Transcript

Let me begin by describing compassion fatigue for those who may not be familiar with this phrase. Often or most often you will hear it used by counselors and helpers who work with people who have experienced trauma, and what this phrase compassion fatigue refers to is a reduced feeling of compassion and empathy from the helper. So the helper—who could be a counselor, pastor, social worker, anyone who is involved in the care and recovery of the traumatized individual—this helper isn’t experiencing compassion and empathy for the people or the person that they are helping. Related to this experience of compassion fatigue are terms perhaps more of us have heard and even used, such as feeling burnout, or just everyday words that capture something of the impact on helpers such as feeling exhausted, overburdened, finding that you just aren't moved emotionally as you hear from suffering people.

So if a helper finds you are not moved emotionally for the people you’re helping, this is a very hard experience. It can be very disorienting to feel reduced compassion and empathy because your compassion and empathy are most likely the very traits that motivated you to become a helper in the first place. Helpers are generally and usually very skilled and instinctive about showing compassion; it’s the foot we lead off with, so to speak, in our care of hurting people. So if this quality is reduced or gone in you, that is a really hard thing. You will feel so disoriented in your work. You don't feel like yourself. And so I appreciate the person who asked this question using that verb navigate—how do I navigate this? And it truly is so difficult to navigate because of how disorienting the feeling of compassion fatigue will be.

Again as counselors and as helpers we are so used to feeling compassion and empathy—it is the very trait, it is a leading trait, that moves us into a helping ministry in the first place, so for it to be lacking it is going to be an experience of suffering for you. You don't feel like yourself and you want this disorientation to end, of course you do. You don't want to stay this way that doesn’t feel like you; it’s not the way you want to feel. So first let me just tell you that if you are suffering in this way, I have compassion for you in that. You are tired. You are weary. You have cared well and long and hard for others and it’s taken a certain toll on you. So the first way I want to encourage you is that the Lord has seen your good efforts, all your acts of faithfulness, big and small, as you have walked with hurting people. He has seen you and is concerned for your weariness. Let me read you a few lines from the book of Mark chapter 6. This is after Jesus’s public ministry has begun. He’s teaching and healing and traveling. Then in verse 7 it says, “And he called the twelve disciples and began to send them out, two by two, and gave them authority over unclean spirits. He charged them to take nothing for their journey except a staff—no bread, no bag, no money in their belts—but to wear sandals and not put on two tunics. And he said to them, ‘Whenever you enter a house, stay there until you depart from there. And if any place will not receive you and they will not listen to you, when you leave, shake off the dust that is on your feet as a testimony against them.’ So they went out and proclaimed that people should repent. And they cast out many demons and anointed with oil many who were sick and healed them.”

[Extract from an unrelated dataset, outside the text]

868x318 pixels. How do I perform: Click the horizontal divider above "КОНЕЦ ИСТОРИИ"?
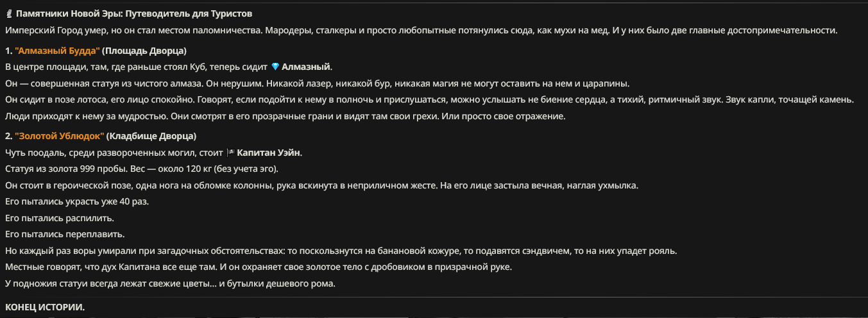[x=434, y=297]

So following after the pattern of the Savior, the disciples begin to serve and minister. The conditions of their ministry sound challenging. No bread, no bag, no money. Encountering people who might not listen or receive their ministry. And yet they faithfully go and preach, drive out demons, and anoint and heal sick people. A lot of work. Later in the chapter, they reunite with Jesus, now at verse 30: “The apostles returned to Jesus and told him all that they had done and taught. And he said to them, ‘Come away by yourselves to a desolate place and rest a while.’ For many were coming and going, and they had no leisure even to eat.”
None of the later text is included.